Тягулёв с товарищами больше двадцати дней работал непосредственно на АЭС. Одним из самых важных поручений для них была дезактивация водозаборника третьего и четвертого энергоблоков станции. Дно этого объекта очищали от ракушечника лопатами! Собранное грузили в металлические контейнеры, которые вывозились в места захоронения – в так называемые могильники радиоактивных веществ.
Части, к которой был приписан Тягулёв, выпало также снимать зараженный грунт вокруг АЭС, где курился еще реактор. Грунт тоже подлежал захоронению. Иван Борисович вывозил его на автомобиле.
Непременно надо упомянуть о том, что Иван Тягулёв стал очевидцем того, что не побывавшие в Чернобыле видели только на фотоснимках или в документальной кинохронике: как зависали вертолеты над реактором и вниз летели мешки с песком, глиной, доломитом и свинцом, формируя защитный слой в верхней части поврежденного реактора. И вертолетчикам, и находившимся на земле было вполне понятно, какая опасность подстерегает на каждом квадратном метре станции. На выполнение некоторых операций отводились считанные минуты. Но никто не выбирал, где полегче, где попроще. Иван Борисович уверен: вдохновлял и вел вперед людей патриотизм.
Иван Борисович Тягулёв работал на дезактивации как на самой ЧАЭС, так и в населённых пунктах до 28 августа 1986 года. Дальше было уже нельзя ни ему, ни трудившимся рядом с ним.
23 декабря 1986 года в зоне катастрофы оказался секретарь комсомольской организации Губкинского райпо Владимир Александрович Мазуренко – в качестве замполита отдельной ремонтной роты, направленной под Чернобыль Московским военным округом.
Временный городок бригады, в состав которой входило подразделение Мазуренко, расположился недалеко от обезлюдившего села Ораное в Иванковском районе. Офицер, которого он сменял, был бесконечно рад. Сменявшийся упросил принимать дела немедленно, хотя увиделись где‑то за полночь. Уже по таким штрихам можно было предположить, какая там царила напряженность. Отсюда и определилась задача замполита.
«Я должен был вновь прибывших ограждать от нелепых слухов и легенд, настраивать на работу в высоком темпе и с должным качеством», – поясняет бывший замполит.
Прибывали и убывали в роте довольно часто – при получении дозы, которая достигала допустимого предела.

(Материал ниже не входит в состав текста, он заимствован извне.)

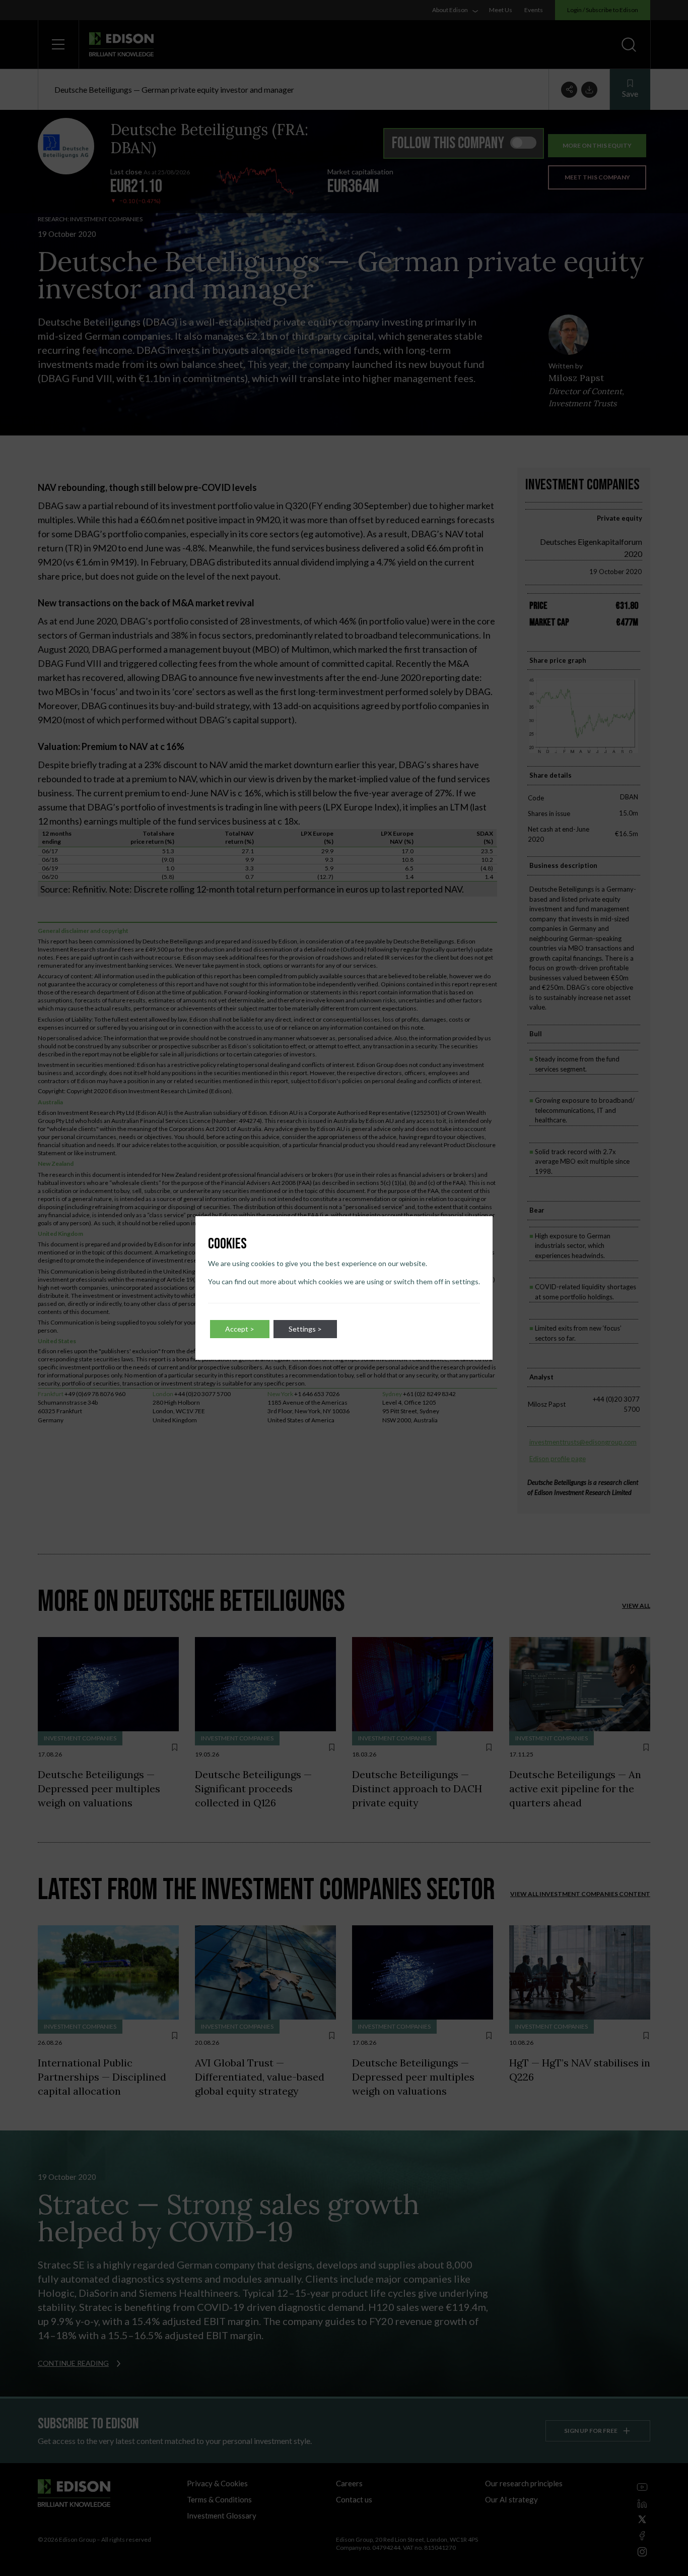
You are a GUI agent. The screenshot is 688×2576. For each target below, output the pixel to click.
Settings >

Тут сильней, чем иной «Боевой листок», на сослуживцев действовало то, что замполит находился рядом. Ведь он об уровне излучения лучше осведомлен: на наряд выдает дозиметры, ведет учет накопления рентгенов, с радиологом держит постоянную связь.
В цене здесь были и сообразительность, находчивость. Поначалу, скажем, ремонты шли на морозе за двадцать градусов и с подъемом тяжестей вручную. А подыскали для ремонтников ангары, где имелись подъемные механизмы и возможность обогреваться, производительность заметно возросла. Соответственно, выросло и количество поощрений (выдавались материальные призы, писались Благодарственные письма в адрес предприятий, на которых трудились ликвидаторы).
Хотя приехали из разных областей, в роте раздоров не возникало. Умел замполит проследить за тем, чтобы нервное возбуждение не вышло из берегов. А причин для этого хватало. Даже обычный поход на обед мог нервы пощекотать неподготовленному человеку, ведь в столовой, что размещалась на АБК-1 атомной электростанции, окна были занавешены свинцом! Отвлечься личному составу помогали культурно-массовые программы (их утверждали в штабе), периодические личные беседы замполита – о доме и семье, об оставленном на время коллективе фабрики, завода, комбината. У тех, с кем побеседовал замполит, на душе становилось легче, а у младшего лейтенанта еще крепче становилось убеждение, что главное для него – это беречь людей.
13 марта 1987 года замполит Мазуренко вместе с ротой покинул зону отчуждения. Чтобы помнить о ней вот уже большее тридцати лет.